Nas últimas quatro décadas são numerosos os filmes em torno de arquitetos, desde os que foram filmados dentro de edifícios historicamente importantes ou ainda, os que o tecido urbano é parte fundamental do corpo da narrativa. Alguns deles encontram-se figurados na Mostra, mas sem uma reflexão mais profunda sobre essa relação e sobre a possibilidade de pensarmos o papel do profissional no projeto da cidade contemporânea.
Dois filmes, a meu ver, colocam de forma contundente – através da figura de dois estudantes de arquitetura, a nova relação dialética entre uma nova didática nos cursos de arquitetura á luz do projeto da cidade contemporânea. E mais do que isso, explora uma nova relação entre Mestre e Discípulo, com valor pedagógico inestimável: Inception de Christopher Nolan (2010) e La Sapienza do diretor Eugène Green (2014).
O primeiro é o convite à reflexão a partir do filão comparativo entre o mundo arcaico e clássico, que aparece na figura do labirinto e de Ariadne, a estudante de arquitetura. O segundo, a partir da viagem de estudo do arquiteto francês formado em Veneza e do aspirante a arquiteto. Durante sua narrativa remonta explicitamente o Grand Tour - prática secular dos alunos e interessados em arquitetura - , no qual o percurso arquitetônico na obra de Borromini aparece como lugar de reflexão e de encontro entre presente epassado. Vale destacar que no La Sapienza aparece um personagem interpretado pelo próprio diretor, que ao personificar o estrangeiro, explora de forma incisiva o drama que vive a Europa e o infortúnio de seus habitantes que perderam sua cultura.

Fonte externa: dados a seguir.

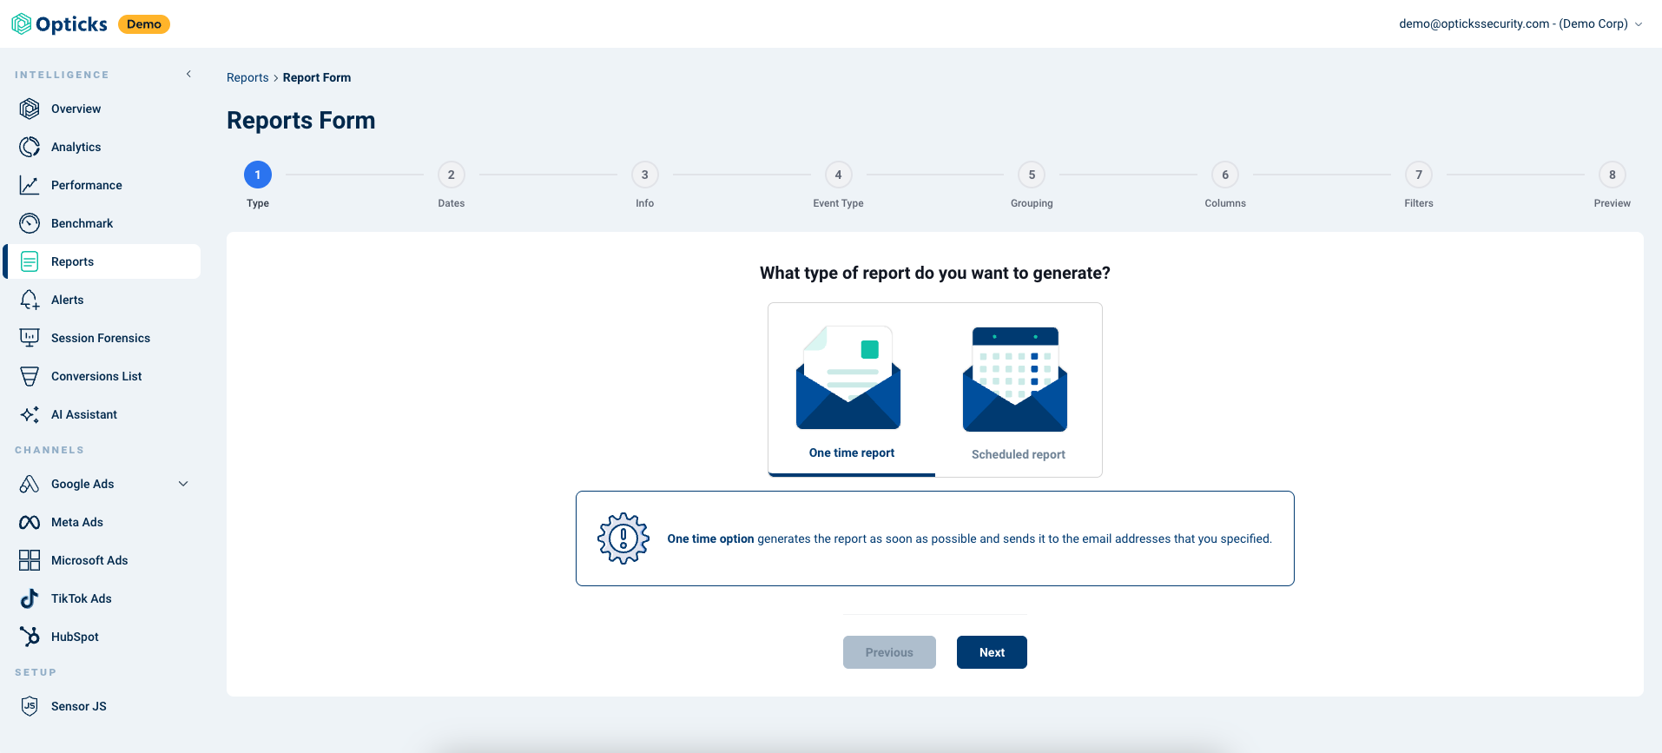The image size is (1662, 753).
Task: Open the AI Assistant sparkle icon
Action: click(x=30, y=414)
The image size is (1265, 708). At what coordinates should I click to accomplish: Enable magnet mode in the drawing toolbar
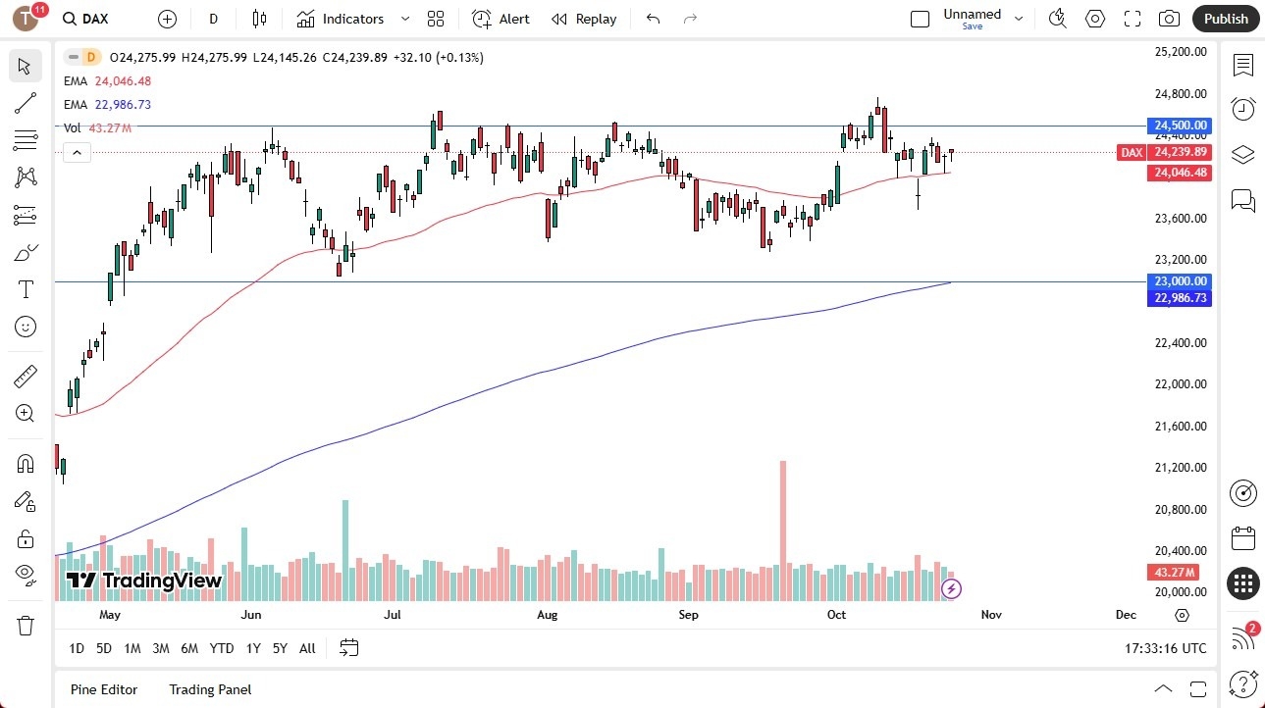pyautogui.click(x=25, y=463)
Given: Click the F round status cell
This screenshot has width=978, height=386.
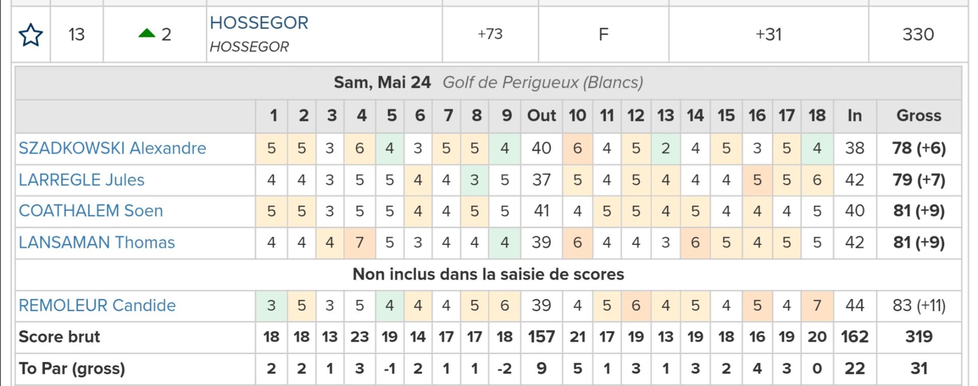Looking at the screenshot, I should pos(603,34).
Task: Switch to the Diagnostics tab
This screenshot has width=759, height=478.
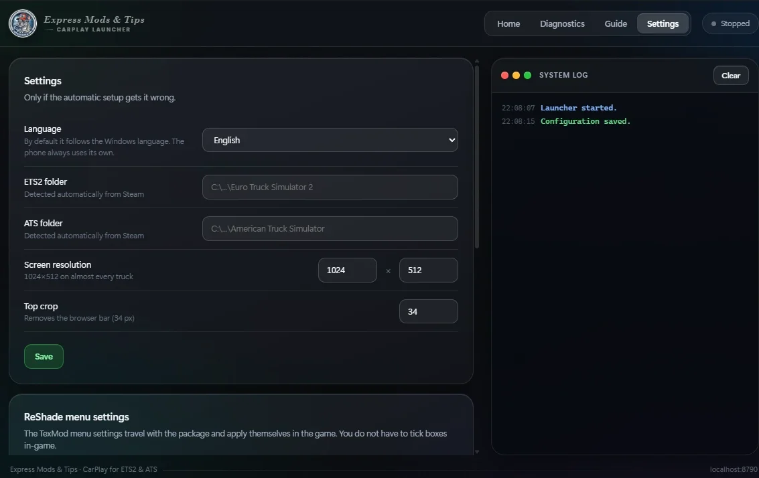Action: [562, 23]
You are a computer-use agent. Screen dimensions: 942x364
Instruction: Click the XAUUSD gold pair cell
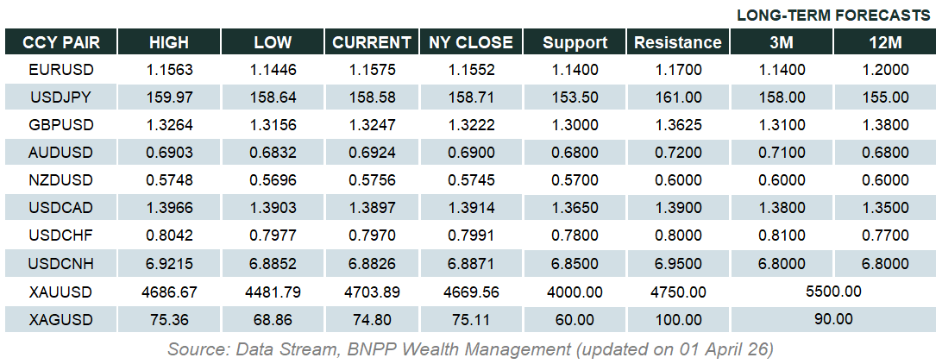[x=60, y=292]
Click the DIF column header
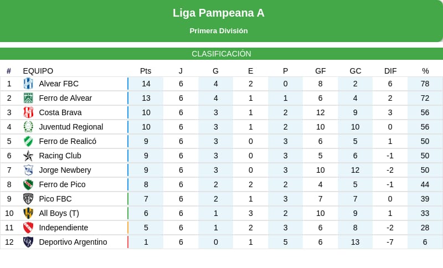Image resolution: width=443 pixels, height=268 pixels. [390, 71]
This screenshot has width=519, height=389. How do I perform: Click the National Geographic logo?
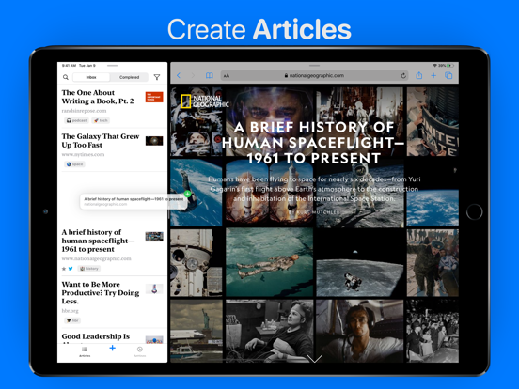tap(205, 101)
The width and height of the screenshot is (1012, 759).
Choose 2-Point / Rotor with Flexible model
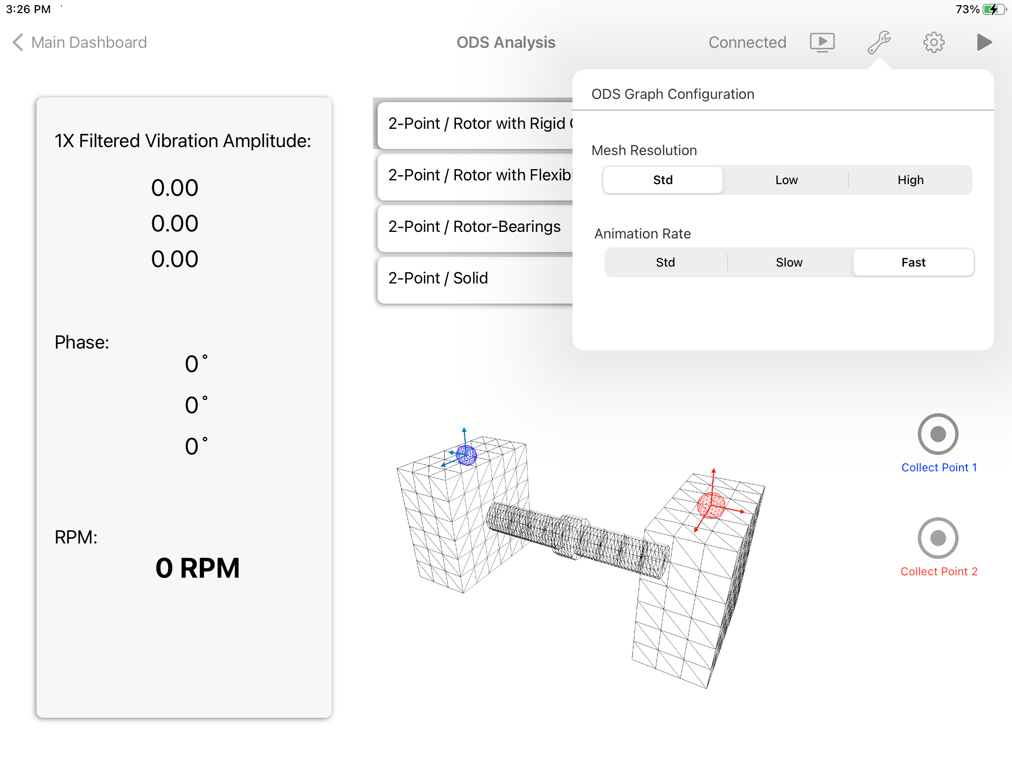click(x=476, y=176)
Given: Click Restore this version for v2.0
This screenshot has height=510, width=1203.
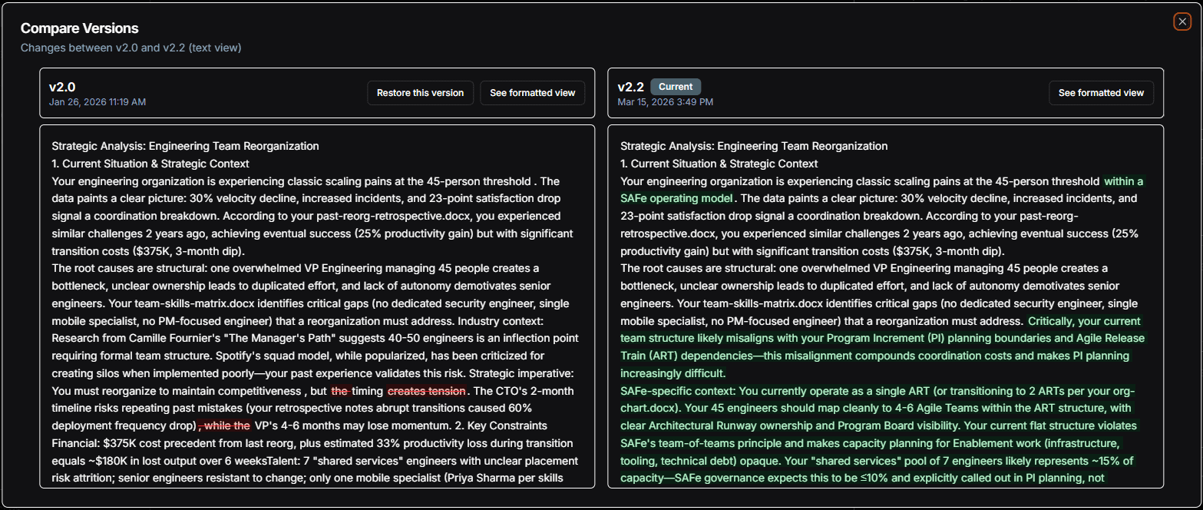Looking at the screenshot, I should point(420,93).
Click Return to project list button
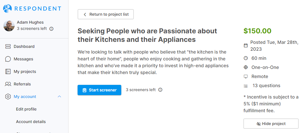Image resolution: width=301 pixels, height=133 pixels. point(106,14)
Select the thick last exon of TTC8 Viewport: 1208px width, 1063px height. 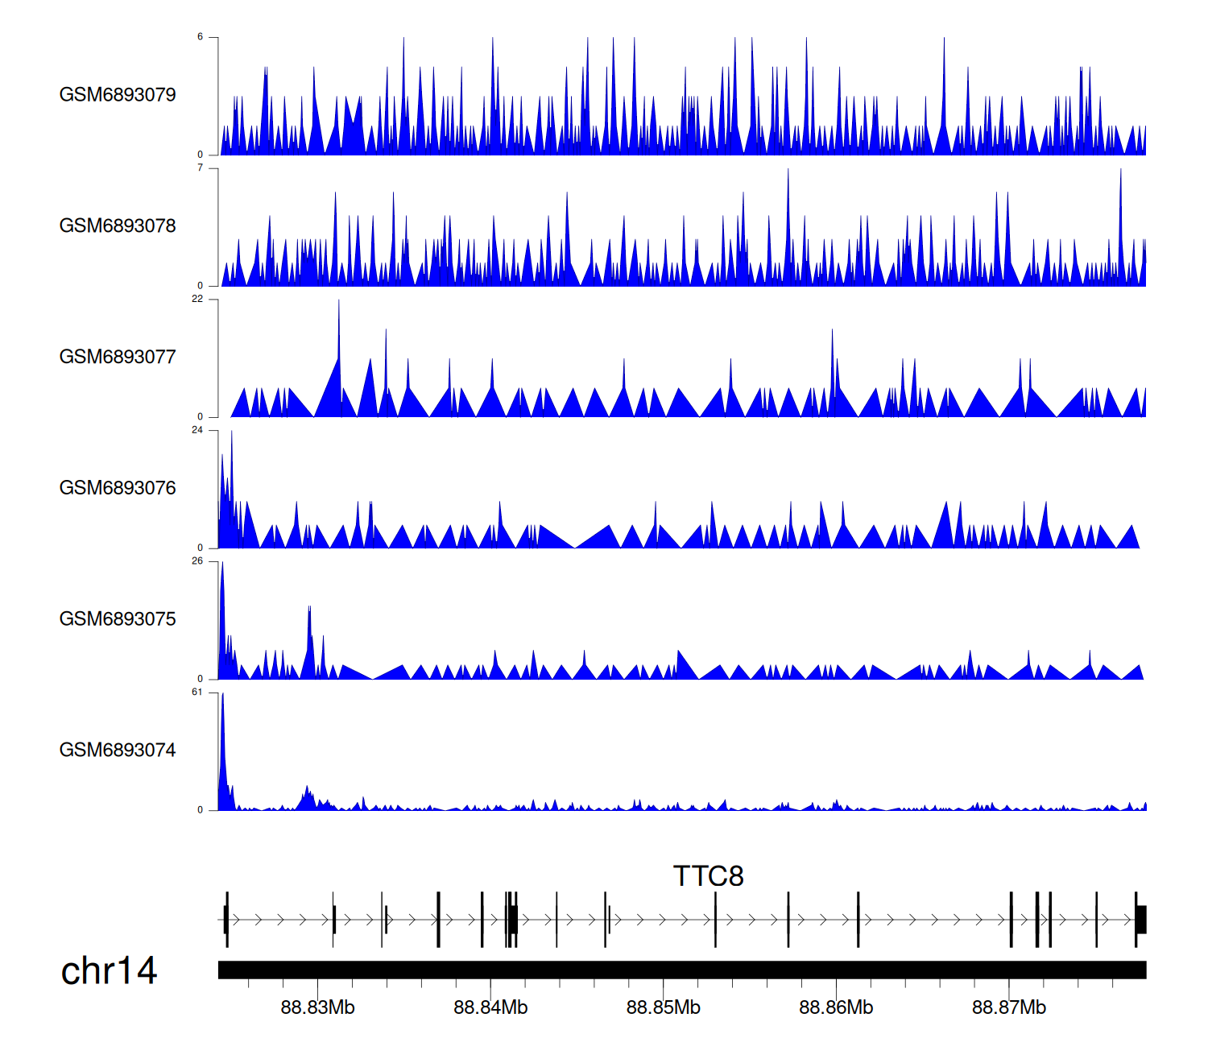pyautogui.click(x=1141, y=920)
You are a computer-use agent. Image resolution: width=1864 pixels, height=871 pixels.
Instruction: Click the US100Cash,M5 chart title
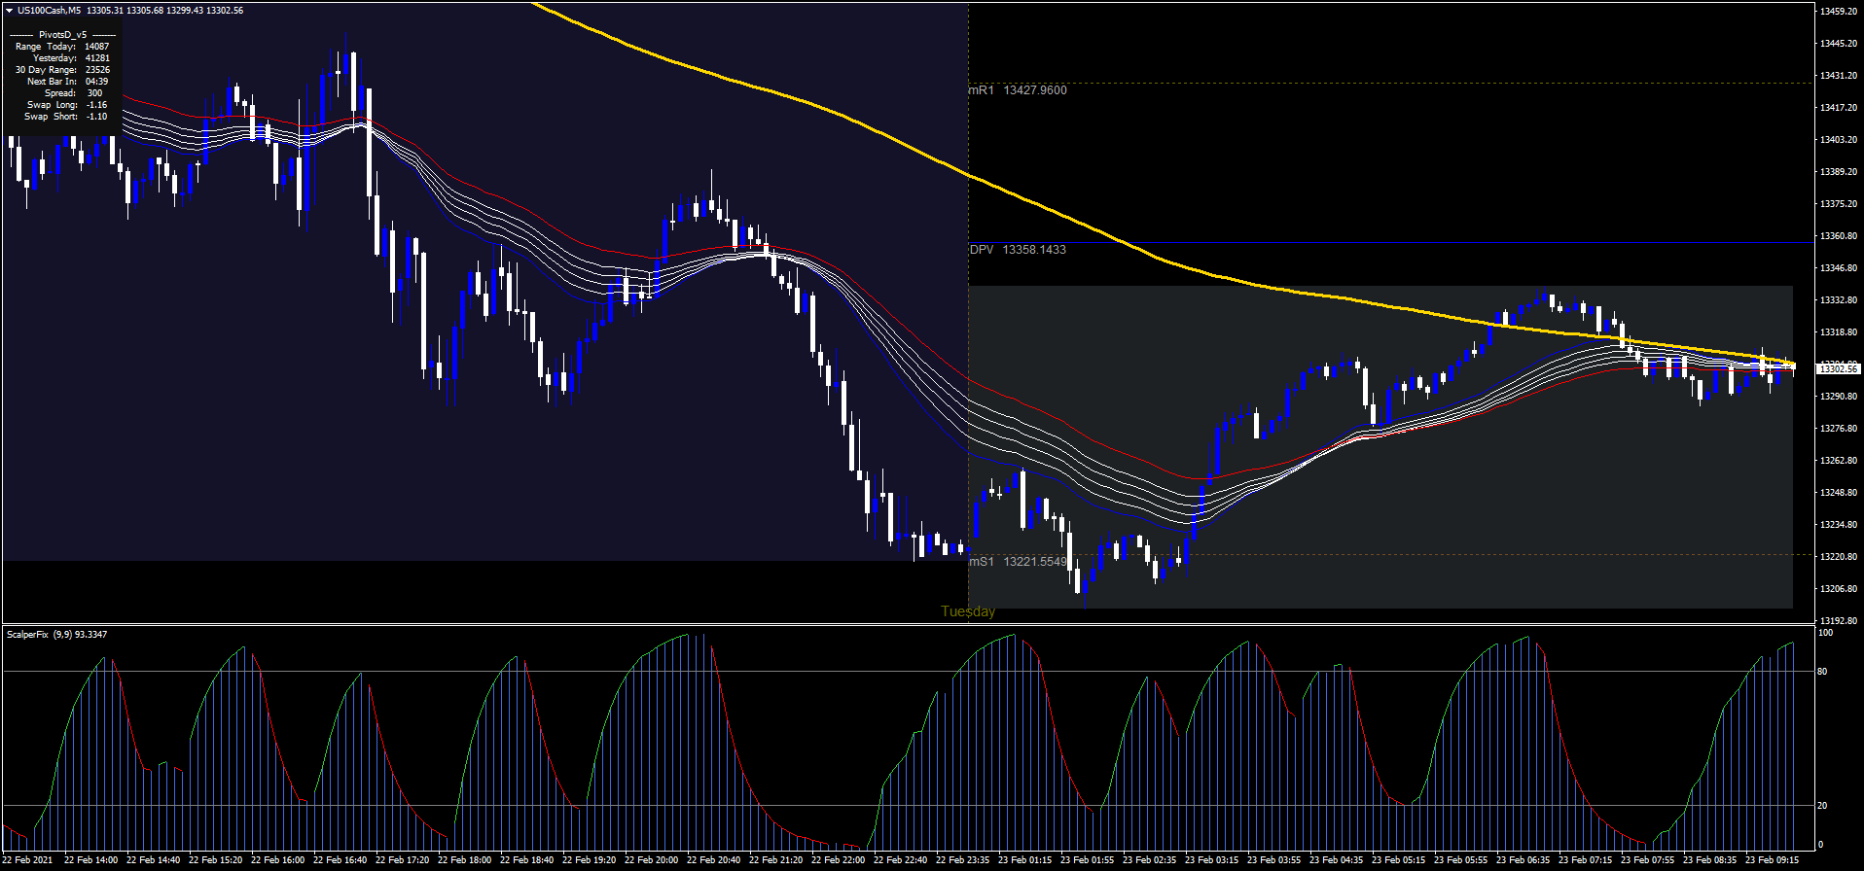point(49,11)
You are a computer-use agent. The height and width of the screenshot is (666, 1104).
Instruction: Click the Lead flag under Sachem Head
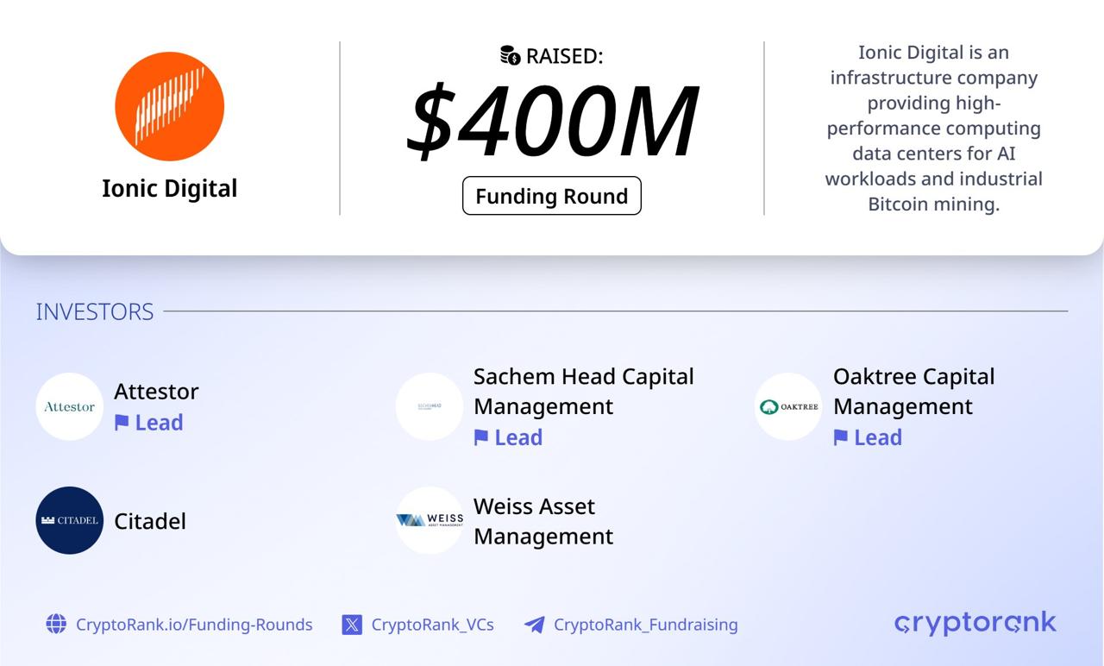(x=481, y=437)
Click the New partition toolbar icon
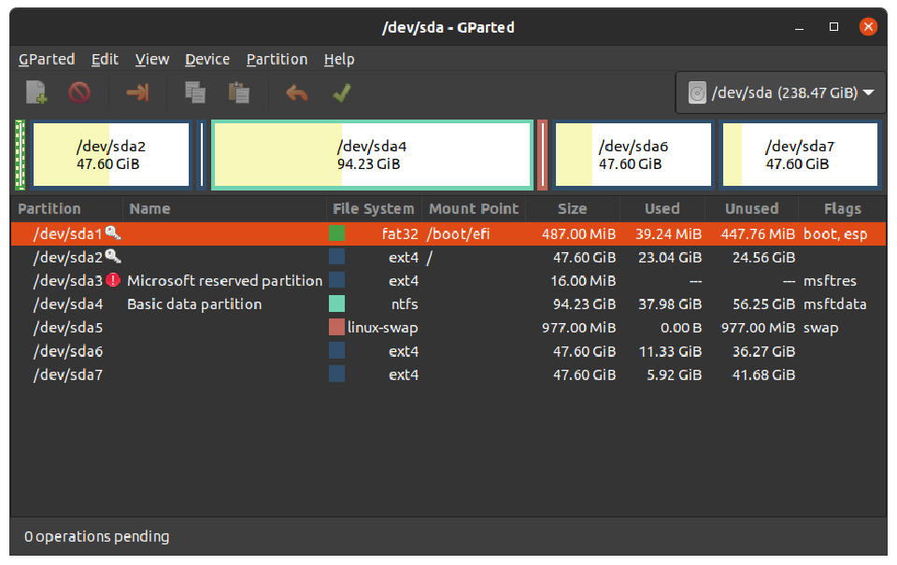 point(36,92)
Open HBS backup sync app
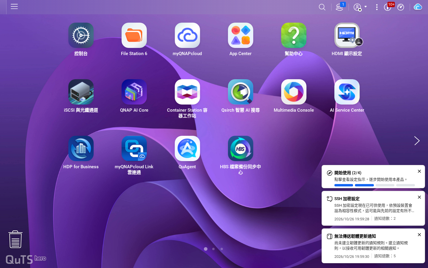 [x=240, y=149]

Será que em cidades contemporâneas retratadas na ficção é possível restituir à travessia uma dimensão estética, política e social, em grau de nos tornarmos mais integrados a esse ambiente, conscientes do nosso corpo e dos nossos sentidos? É plausível romper a inércia, a solidão, a opacidade e o estranhamento passivo da nossa condição urbana? Ou seja, deixarmos o estado blasé, como na encarnação da ideologia da “metrópole moderna” descrita no livro Metrópole e a Vida Mental, do alemão George Simmel?
Talvez essa seja a pergunta que a Mostra queira nos sugerir, pois não basta elaborar teorias sem entender como as políticas inclusivas e o projeto da cidade pública, podem ser uma realidade no cenário de caos que estamos vivenciando.Cabe-nos, portanto, definir abordagens críticas para questionar todos os aspectos e todas as dimensões da sociedade, para entendermos qual é a dimensão política de nossa profissão.
* Parte dessa reflexão foi apresentada na X Semana de Arquitetura de Presidente Prudente – 2016. Agradecemos à Cité de l'Architecture et du Patrimoine pela disponibilização das imagens.
Adalberto Retto Júnior é professor da Faculdade de Arquitetura, Artes e Comunicação da UNESP - Bauru. Com doutorado na FAU USP e no Departamento de História do Istituto Universitario di Architettura di Venezia - IT.